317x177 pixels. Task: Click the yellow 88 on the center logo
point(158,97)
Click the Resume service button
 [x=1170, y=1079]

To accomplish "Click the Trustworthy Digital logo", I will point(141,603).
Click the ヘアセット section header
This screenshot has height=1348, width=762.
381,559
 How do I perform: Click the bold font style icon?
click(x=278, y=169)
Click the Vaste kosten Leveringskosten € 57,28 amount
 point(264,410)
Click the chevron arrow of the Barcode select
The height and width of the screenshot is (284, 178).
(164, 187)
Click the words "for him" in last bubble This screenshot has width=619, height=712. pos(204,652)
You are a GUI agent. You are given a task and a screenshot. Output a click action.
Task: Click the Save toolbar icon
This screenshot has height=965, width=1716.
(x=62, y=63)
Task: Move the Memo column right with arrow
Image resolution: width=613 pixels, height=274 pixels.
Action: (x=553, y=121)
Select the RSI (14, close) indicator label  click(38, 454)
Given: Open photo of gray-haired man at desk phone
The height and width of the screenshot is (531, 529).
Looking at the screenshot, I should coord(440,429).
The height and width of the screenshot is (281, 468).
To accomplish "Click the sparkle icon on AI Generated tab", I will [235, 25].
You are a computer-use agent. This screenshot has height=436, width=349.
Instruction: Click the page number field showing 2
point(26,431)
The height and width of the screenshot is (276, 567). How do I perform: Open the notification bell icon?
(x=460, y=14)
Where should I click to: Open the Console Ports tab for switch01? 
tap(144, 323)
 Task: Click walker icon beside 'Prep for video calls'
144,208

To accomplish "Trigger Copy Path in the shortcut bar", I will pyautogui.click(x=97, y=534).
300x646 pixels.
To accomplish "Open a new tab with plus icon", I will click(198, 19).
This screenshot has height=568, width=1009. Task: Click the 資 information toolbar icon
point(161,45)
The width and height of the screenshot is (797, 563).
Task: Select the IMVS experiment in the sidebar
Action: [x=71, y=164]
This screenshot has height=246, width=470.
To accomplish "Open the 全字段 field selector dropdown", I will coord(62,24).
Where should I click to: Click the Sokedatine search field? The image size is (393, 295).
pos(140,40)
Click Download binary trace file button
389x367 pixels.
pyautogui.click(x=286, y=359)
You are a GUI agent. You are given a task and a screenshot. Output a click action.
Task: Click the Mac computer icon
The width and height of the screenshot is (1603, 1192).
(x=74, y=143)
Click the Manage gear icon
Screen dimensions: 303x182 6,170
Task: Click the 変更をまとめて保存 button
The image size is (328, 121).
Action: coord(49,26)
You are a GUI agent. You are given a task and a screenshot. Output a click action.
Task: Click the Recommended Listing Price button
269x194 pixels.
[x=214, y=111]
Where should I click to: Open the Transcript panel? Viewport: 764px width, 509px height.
--------------------------------
- **Given request**
Convert the entries from the line with "Given: Open photo" up to and including the line with "will [235, 25]." into a two-column CSV with the headers instruction and response. Give one row per entry, with each value in a single quoted field and line breaks replaced by spaces.

- **Result of this exercise**
instruction,response
"Given: Open photo of gray-haired man at desk phone The height and width of the screenshot is (531, 529).","Looking at the screenshot, I should coord(440,429)."
"The height and width of the screenshot is (281, 468). To accomplish ""Click the sparkle icon on AI Generated tab"",","I will [235, 25]."